I left Y! over four years ago, when I looked at my LinkedIn profile most, not all, of the top-notch Yahoo!s have left for other companies…while the “process first”, “yes men”, and “we can’t do that person” are all still there.
The poison is deeply embedded inside Yahoo! and nothing short of a complete cleanse will help fix that organization.
Jerry, David: you could make a huge impact by rooting out these internal road blocks.
Bring back the real purple!
Carving up the company is nonsense. Yahoo! has already carved itself to near-death. If there is any way to recover shareholder value, it will only be through restoring health to the assets that are left and growing them into a new strategic platform.
It’s not just the board that needs to go — it’s all these insane proposals to dance on the corpse and toss the baby out with the bathwater.
Yahoo!’s only remaining asset that is still worth anything is its employee base. Alibaba can Yahoo! Japan could tank at any moment for completely unforeseeable reasons. The employees will still be there.
If you have no faith in them, just sell your stock and get out of the company.
this is the most sane and rational comment among the hundreds i’ve read since the news broke.
Well, I think HP’s board is the worst ever.
I would also add that Yahoo still has significant consumer use of Mail and IM. Even people who have gmail accounts still have/use these services, and gmail/google talk are not so great that Yahoo couldn’t make a comeback. They just need to have a few good ideas, and overhaul the interfaces (plus have better integration). The Web is still primarily used for three things: communications, sharing, and shopping. Yahoo has strengths in each of these areas. They need to simplify and delight users.
Yahoo, like HP, is too anachronistic, too damaged, too set in its ways to survive. We’ll see the breakup of these two companies soon.
You’re right on the board problem. You’re just dead wrong on the acquisition “solution”. First of all, acquisitions almost never remake a company. Second of all, you’re talking about spending ~$4 billion to get Hulu + Foursquare + Flipboard. Exactly one of those has any revenue at all. Oy vey! They need to think small and cheap on the acquisition front, not pricey and business-model-free.
Why was the Flickr acquisition so bad? It’s still a great tool, prefer it to Picasa. They also have a great app for ipad/iphone making photo uploads a breeze
From an investor’s point of view, Yahoo is a doomed company. The company has no future, and I don’t know of anyone visiting yahoo anymore, except for the visits it gets from Google through its answers.
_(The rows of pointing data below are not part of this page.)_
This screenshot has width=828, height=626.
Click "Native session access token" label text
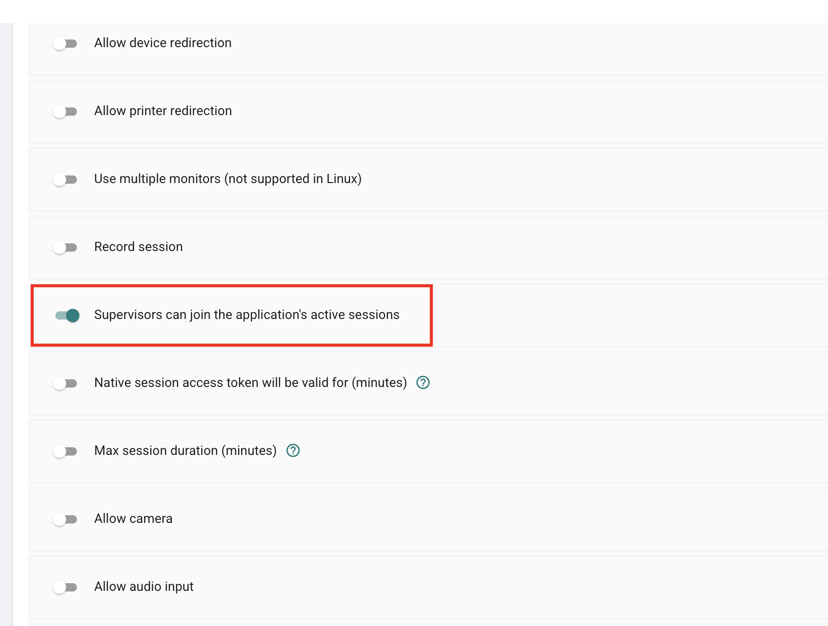pyautogui.click(x=176, y=382)
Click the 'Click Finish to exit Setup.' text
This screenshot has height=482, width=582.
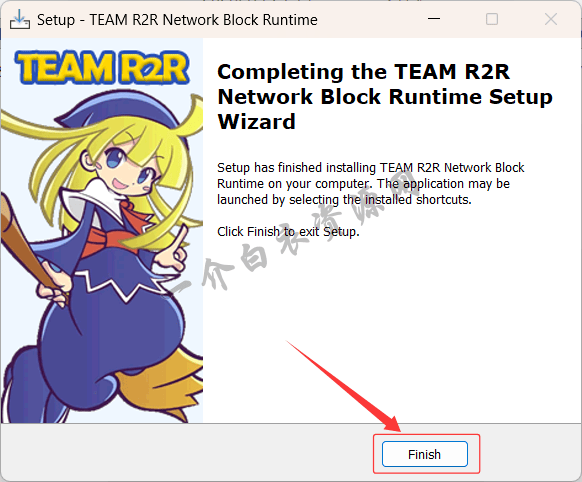288,232
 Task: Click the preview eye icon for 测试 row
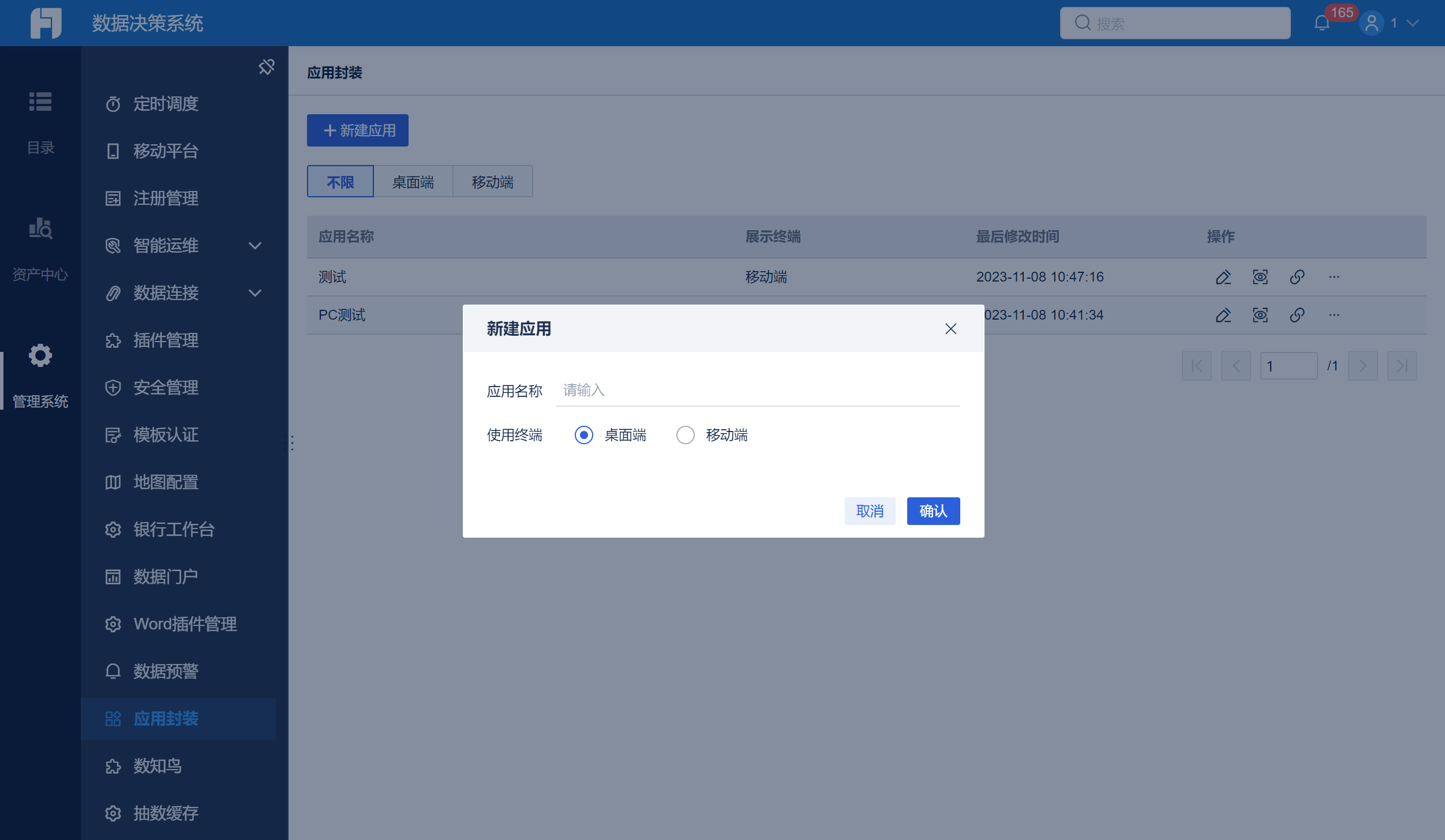(1260, 277)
Yahoo should start buying online magazines, esp. tablet-ready ones. They can’t compete with Google and Apple, but they can at least compete with AOL in the content arena.
Here’s something they could do. Every 6 months have a contest for the best new online content/game/social media/business app idea. Have a section on the Yahoo home page that promotes and markets the newest winner and push it till they’re red in the face.
In return for hosting their application at Yahoo, the innovators get $100,000, 12 months use of free office space, and access to Yahoo’s infrastructure and data. After the 12 months are up the company can go on it’s way or stay on as a Yahoo application.
This would be an easy idea for them to implement.
Cheers!
How can you write an entire column about revamping Yahoo’s board w/o questioning Jerry Yang’s leadership, both as a board member and former CEO?
I also backup the WebOs/Hp fusion, but add the Samsung factor to the equation. Samsung seems to be looking an extra partner (besides android/google) to empower Bada… Would yahoo fit?